### EXTRACT PROVIDED
<<<<

The prevalence of organ abnormalities in the time period up to and including the date of diagnosis was also assessed. The proportion of patients with at least one organ abnormality over this time period was 32.2% in the overall cohort (n = 74 out of 230), 35.8% in the GL subgroup (n = 29 out of 81), and 30.2% in the PL subgroup (n = 45 out of 149). The average number of organs with abnormalities over this time period was 0.4 (0.7) in the overall cohort, 0.5 (0.7) in the GL subgroup, and 0.4 (0.6) in the PL subgroup.

Patients by genetic subtype

The prevalence of organ abnormalities among patients with CGL and FPLD with a known genetic diagnosis was compared with respective patients with CGL and FPLD in whom the genetic basis was unknown. No considerable differences in the prevalence of patients with at least one organ abnormality and the average number of organ abnormalities between the respective CGL and FPLD cohorts were observed (P > 0.05 for both). Organ abnormality rates across lipodystrophy subtypes are summarized in Table 8.

>>>>

### ABOUT THIS TASK
From the excerpt on organ abnormalities, extract the passage from "The prevalence of organ abnormalities in" up to and including "the PL subgroup.". The lines that come next are taken from a different source than the excerpt on organ abnormalities.

### INFORMATION SHOWN
<<<<

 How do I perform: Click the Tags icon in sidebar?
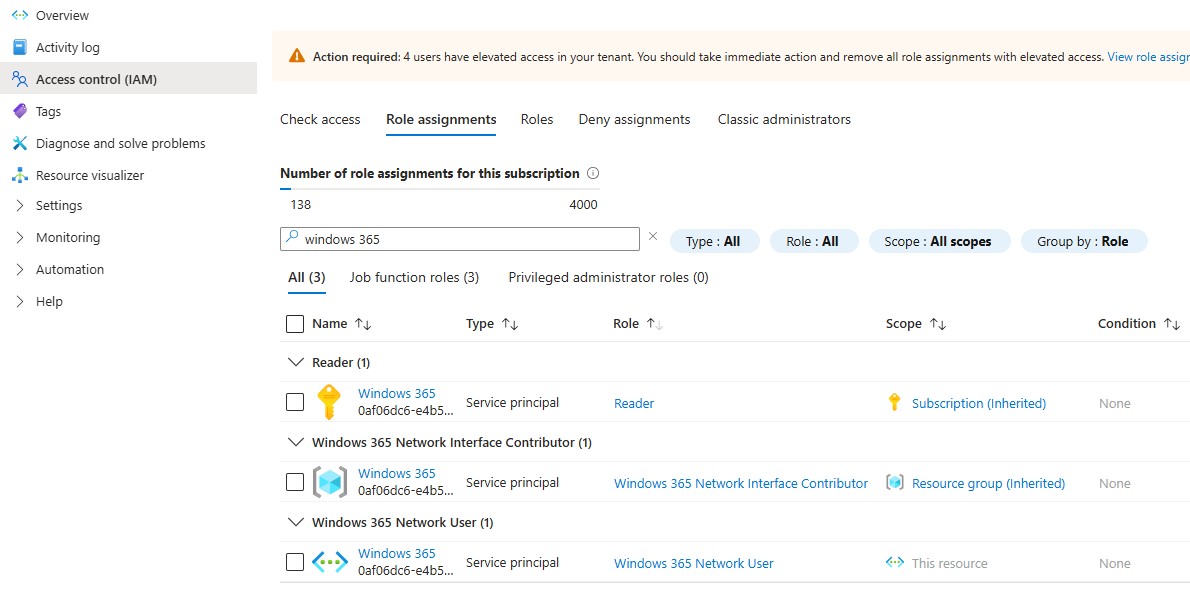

>>>>

### RESPONSE TO THE TASK
The prevalence of organ abnormalities in the time period up to and including the date of diagnosis was also assessed. The proportion of patients with at least one organ abnormality over this time period was 32.2% in the overall cohort (n = 74 out of 230), 35.8% in the GL subgroup (n = 29 out of 81), and 30.2% in the PL subgroup (n = 45 out of 149). The average number of organs with abnormalities over this time period was 0.4 (0.7) in the overall cohort, 0.5 (0.7) in the GL subgroup, and 0.4 (0.6) in the PL subgroup.